Data:
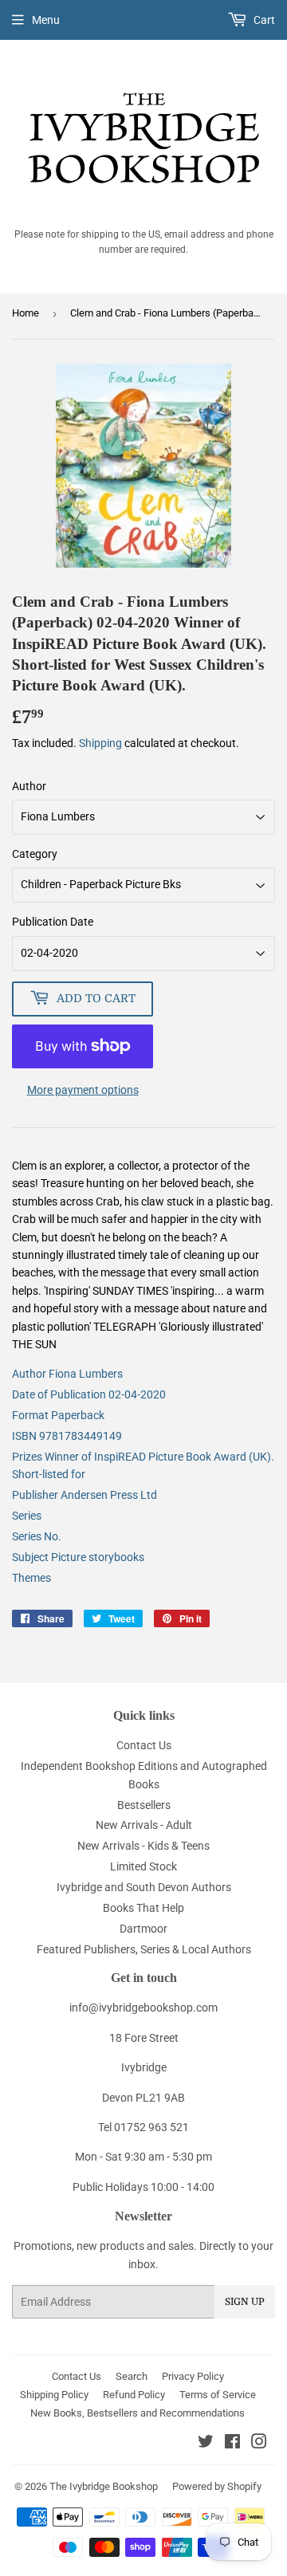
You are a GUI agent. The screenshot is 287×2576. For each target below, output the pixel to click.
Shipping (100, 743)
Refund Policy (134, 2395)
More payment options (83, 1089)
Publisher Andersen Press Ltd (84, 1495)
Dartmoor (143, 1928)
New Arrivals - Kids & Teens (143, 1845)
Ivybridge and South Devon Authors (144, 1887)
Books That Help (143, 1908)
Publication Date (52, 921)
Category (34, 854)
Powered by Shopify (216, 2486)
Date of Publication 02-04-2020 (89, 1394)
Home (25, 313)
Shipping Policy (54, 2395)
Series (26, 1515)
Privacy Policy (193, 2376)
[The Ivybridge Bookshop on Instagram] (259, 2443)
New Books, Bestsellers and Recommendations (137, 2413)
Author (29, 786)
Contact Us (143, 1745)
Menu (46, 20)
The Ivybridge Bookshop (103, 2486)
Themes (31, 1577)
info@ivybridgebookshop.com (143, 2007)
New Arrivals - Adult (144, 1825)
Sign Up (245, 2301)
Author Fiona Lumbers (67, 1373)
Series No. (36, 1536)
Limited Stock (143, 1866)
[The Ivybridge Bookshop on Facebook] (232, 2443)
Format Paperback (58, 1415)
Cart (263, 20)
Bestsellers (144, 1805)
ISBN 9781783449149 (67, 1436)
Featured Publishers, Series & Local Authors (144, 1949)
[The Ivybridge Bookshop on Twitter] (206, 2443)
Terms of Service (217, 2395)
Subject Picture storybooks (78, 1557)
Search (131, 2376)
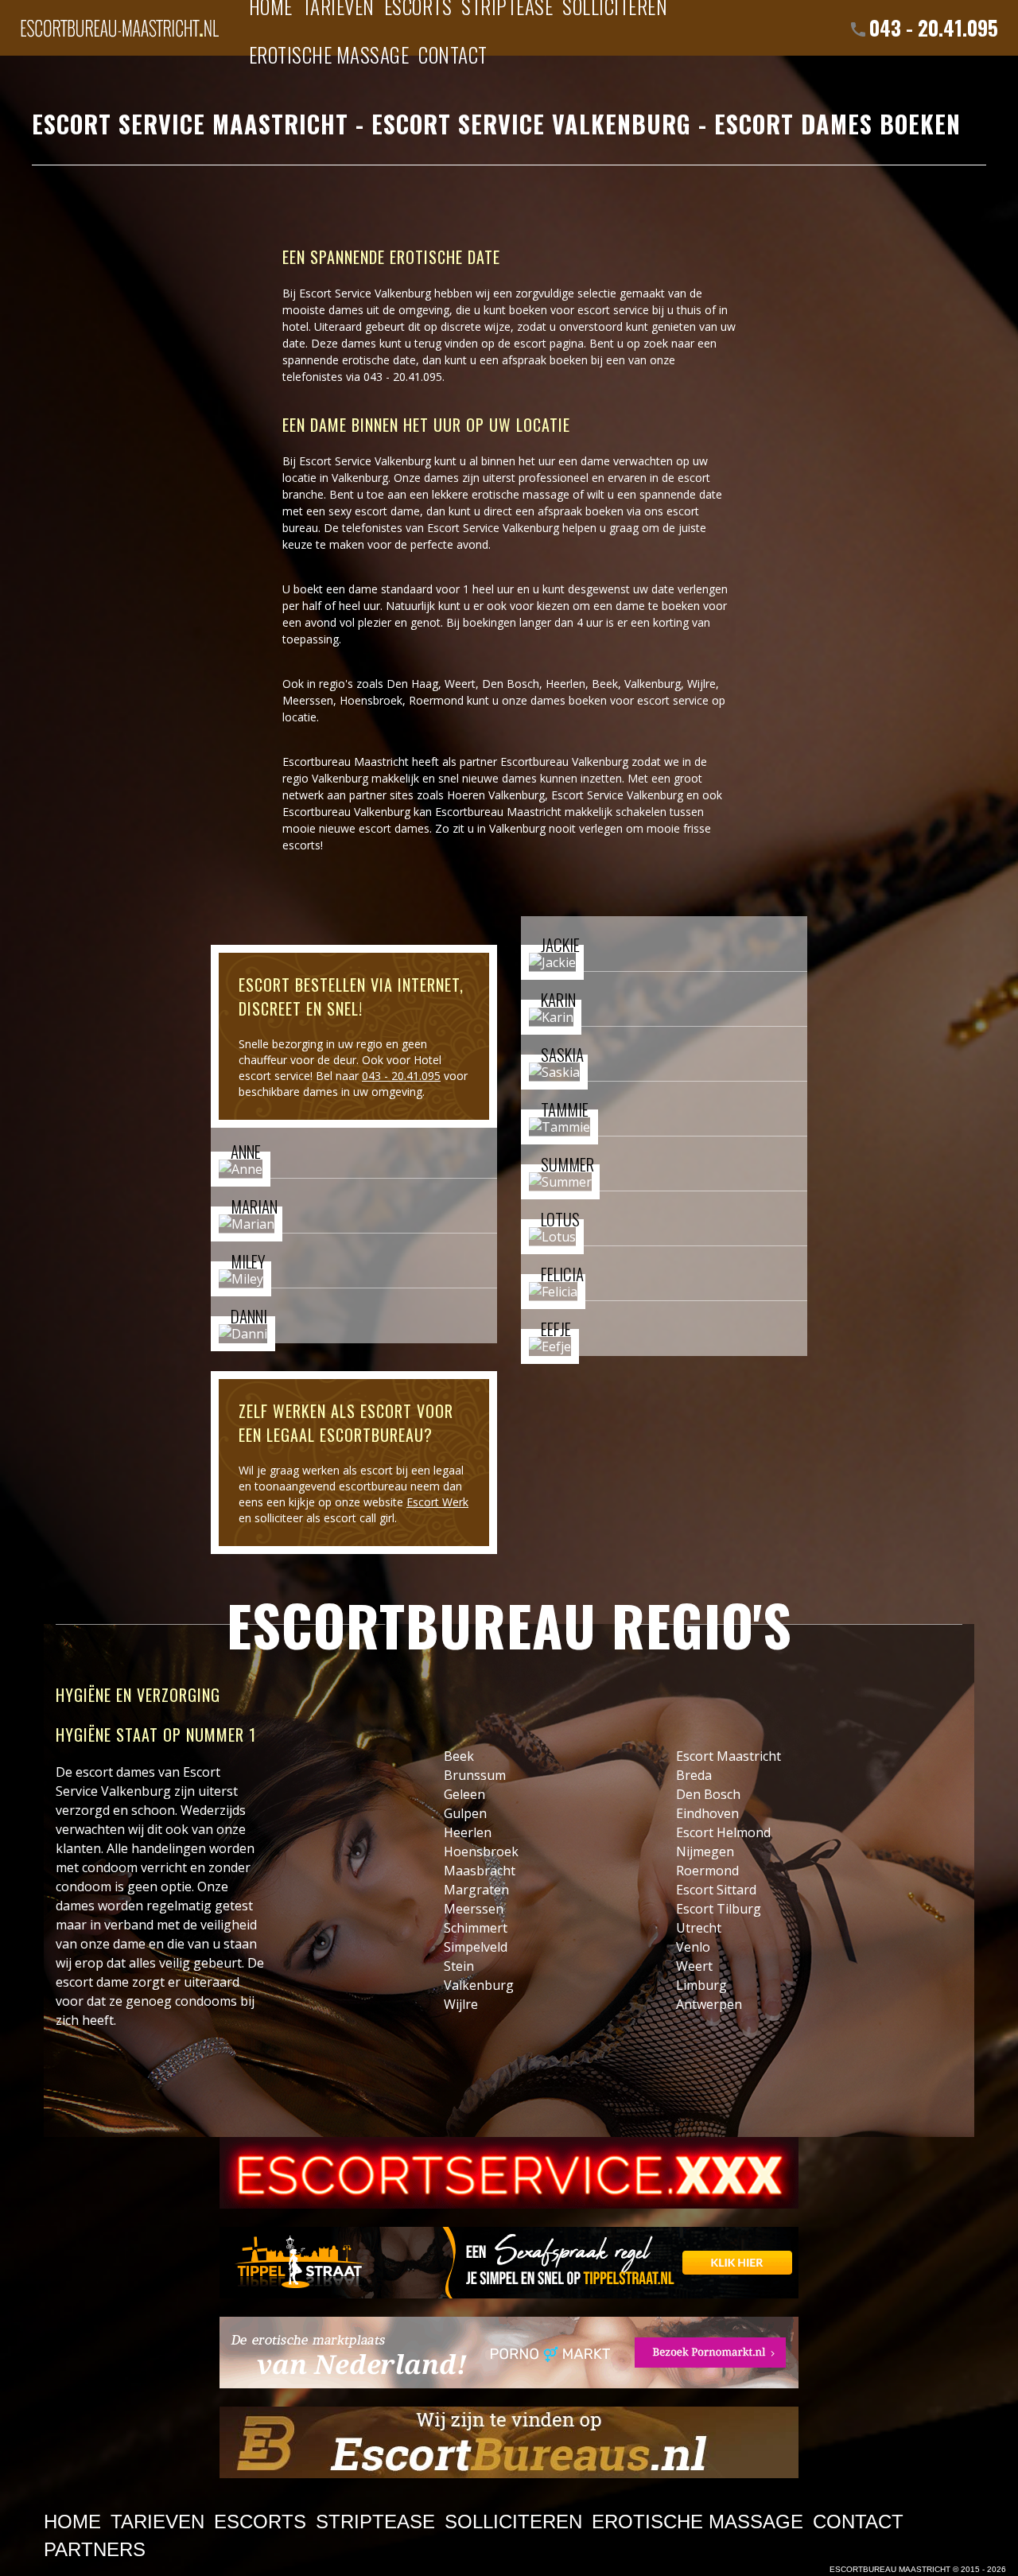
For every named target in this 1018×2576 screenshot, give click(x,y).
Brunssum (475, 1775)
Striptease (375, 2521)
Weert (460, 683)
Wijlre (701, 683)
* * *
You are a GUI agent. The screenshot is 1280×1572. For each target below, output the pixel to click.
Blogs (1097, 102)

Work to be completed:
Take the entries above and copy exactly the lines starting at the one with "Subject Picture storybooks (78, 1557)" and ending at the one with "Wijlre (701, 683)"; nothing outside that span, and no pictures.

Response to the task:
Subject Picture storybooks (78, 1557)
Search (131, 2376)
For every named target in this 1018×2576 screenshot, give click(x,y).
Brunssum (475, 1775)
Striptease (375, 2521)
Weert (460, 683)
Wijlre (701, 683)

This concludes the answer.